INSTRUÇÕES DA TAREFA :: Prossiga o texto sobre a sabotagem do electricista Dalby no Senado, a partir da última frase apresentada.

TEXTO FORNECIDO ::

========================================================================

Mas já a revolta dos parisienses, nesse dia, impedira os soldados de Choltitz de dar início às primeiras das destruições previstas. Por vezes até, a coragem dum único homem, de fato de ganga, fora o bastante para pôr em xeque a loucura destruidora de Hitler. Em poucas horas de paciente labor, o electricista Francois Dalby, o homem a quem o conservador do Palácio do Luxemburgo pedira socorro, conseguira provocar cinco prolongadas faltas de corrente eléctrica, durante as quais as picaretas automáticas tinham deixado de funcionar. Dalby era o único que teria podido realizar semelhante feito. Porque fora ele quem montara toda a instalação eléctrica do Senado. Mas arriscava-se, a todo o momento, a pagar com a vida essa sabotagem.

========================================================================

Dados armazenados:

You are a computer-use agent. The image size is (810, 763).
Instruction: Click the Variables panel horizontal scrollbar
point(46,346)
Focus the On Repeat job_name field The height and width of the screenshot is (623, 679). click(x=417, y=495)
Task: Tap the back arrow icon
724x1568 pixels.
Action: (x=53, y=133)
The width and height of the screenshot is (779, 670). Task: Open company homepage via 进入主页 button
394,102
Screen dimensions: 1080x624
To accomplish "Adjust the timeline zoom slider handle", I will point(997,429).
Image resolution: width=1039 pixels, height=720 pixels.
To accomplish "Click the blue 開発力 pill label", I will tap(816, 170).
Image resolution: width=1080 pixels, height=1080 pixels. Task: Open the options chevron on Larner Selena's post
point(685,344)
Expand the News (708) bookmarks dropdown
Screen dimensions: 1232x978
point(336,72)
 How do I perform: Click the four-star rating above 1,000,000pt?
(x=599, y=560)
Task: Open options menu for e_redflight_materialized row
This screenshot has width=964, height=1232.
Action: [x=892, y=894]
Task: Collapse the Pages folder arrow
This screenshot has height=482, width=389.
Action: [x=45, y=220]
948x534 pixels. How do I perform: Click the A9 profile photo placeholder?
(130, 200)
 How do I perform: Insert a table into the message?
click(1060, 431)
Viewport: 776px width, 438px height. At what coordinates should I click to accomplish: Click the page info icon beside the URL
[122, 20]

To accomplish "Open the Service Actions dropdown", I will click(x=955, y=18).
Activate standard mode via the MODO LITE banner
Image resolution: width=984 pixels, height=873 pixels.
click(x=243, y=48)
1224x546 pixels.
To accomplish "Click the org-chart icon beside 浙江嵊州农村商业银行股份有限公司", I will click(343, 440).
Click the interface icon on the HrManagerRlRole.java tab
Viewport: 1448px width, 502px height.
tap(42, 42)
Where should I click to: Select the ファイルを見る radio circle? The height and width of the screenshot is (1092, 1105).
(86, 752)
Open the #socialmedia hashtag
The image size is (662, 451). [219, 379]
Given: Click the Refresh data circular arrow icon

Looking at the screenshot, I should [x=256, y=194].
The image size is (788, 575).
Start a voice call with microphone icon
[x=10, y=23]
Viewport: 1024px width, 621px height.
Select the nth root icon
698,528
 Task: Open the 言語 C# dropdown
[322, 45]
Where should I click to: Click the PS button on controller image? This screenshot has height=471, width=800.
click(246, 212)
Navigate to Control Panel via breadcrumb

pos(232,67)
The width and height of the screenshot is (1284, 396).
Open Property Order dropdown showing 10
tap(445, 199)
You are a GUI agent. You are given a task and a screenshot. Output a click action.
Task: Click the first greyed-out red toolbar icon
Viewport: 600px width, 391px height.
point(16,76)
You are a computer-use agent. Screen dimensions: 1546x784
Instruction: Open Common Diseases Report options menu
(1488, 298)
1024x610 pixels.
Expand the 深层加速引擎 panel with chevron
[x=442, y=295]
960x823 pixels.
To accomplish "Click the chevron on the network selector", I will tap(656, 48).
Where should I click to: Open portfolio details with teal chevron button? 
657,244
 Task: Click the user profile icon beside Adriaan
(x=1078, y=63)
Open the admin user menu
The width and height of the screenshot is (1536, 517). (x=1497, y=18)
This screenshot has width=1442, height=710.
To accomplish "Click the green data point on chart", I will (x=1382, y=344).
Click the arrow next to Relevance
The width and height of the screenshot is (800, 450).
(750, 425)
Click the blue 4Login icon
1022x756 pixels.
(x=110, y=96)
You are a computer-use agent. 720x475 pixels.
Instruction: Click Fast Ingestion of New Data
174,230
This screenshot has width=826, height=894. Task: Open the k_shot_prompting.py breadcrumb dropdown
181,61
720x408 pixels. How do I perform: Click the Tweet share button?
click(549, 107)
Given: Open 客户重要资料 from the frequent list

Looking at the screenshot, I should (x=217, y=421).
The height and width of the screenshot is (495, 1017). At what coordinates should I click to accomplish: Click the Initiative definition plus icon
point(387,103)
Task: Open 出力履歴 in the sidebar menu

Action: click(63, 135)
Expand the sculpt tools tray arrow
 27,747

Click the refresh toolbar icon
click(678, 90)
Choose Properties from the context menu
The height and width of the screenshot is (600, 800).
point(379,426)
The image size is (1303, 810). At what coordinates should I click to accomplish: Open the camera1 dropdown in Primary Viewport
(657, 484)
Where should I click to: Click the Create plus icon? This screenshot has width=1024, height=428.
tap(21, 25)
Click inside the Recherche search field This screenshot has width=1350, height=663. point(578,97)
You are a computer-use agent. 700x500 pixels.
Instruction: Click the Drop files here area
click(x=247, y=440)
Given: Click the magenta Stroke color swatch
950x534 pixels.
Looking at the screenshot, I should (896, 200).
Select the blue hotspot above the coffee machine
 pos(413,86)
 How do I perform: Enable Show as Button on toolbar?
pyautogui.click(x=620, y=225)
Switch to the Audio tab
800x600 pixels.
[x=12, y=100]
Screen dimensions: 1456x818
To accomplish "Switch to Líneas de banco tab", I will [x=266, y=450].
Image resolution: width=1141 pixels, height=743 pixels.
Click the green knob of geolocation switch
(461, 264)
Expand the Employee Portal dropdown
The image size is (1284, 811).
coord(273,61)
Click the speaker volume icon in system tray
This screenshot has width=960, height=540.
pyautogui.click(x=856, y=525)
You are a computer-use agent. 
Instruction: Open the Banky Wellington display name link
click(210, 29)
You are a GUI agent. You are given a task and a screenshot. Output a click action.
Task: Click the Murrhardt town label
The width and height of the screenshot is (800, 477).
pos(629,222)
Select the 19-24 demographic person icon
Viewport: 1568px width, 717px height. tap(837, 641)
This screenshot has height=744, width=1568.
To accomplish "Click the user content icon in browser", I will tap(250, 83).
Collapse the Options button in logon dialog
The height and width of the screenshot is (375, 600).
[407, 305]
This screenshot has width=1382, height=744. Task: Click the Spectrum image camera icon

========================================================================

RESPOSTA ::
Outro francês. Este tinha a certeza de que ia ser fuzilado. O polícia Armand Bacquer viu a água negra marulhar na noite escura e teve uma inspiração. ”Se eles me põem em frente dum pelotão - disse para consigo - salto para dentro de água antes que possam disparar.’’ Mas os alemães empurraram Bacquer ao longo do parapeito do Cours-la-Reine. Sentia atrás de si a respiração ofegante do seu camarada, o polícia Maurice Guinoiseaux, preso nessa mesma manhã ao volante dum camião cheio de armas destinadas à Prefecture de Polícia.

Os dois homens estavam agora voltados contra a parede. Não trocaram um único olhar, não deixaram sequer escapar um suspiro. De repente, Bacquer reviu o pai e a mãe, na praça da sua aldeia de Glomel, em dia de S. Germano, o santo padroeiro de Glomel. Ouviu atrás dele o som das botas recuando para a borda de água. Pensou bruscamente que nascera no dia 11 de Novembro, o que era divertido visto ser o dia do armistício. Reviu então, numa fracção de segundo, o rosto do seu pai, depois o de Jeanne, sua mulher, e pensou que no dia seguinte alguém encontraria o seu cadáver.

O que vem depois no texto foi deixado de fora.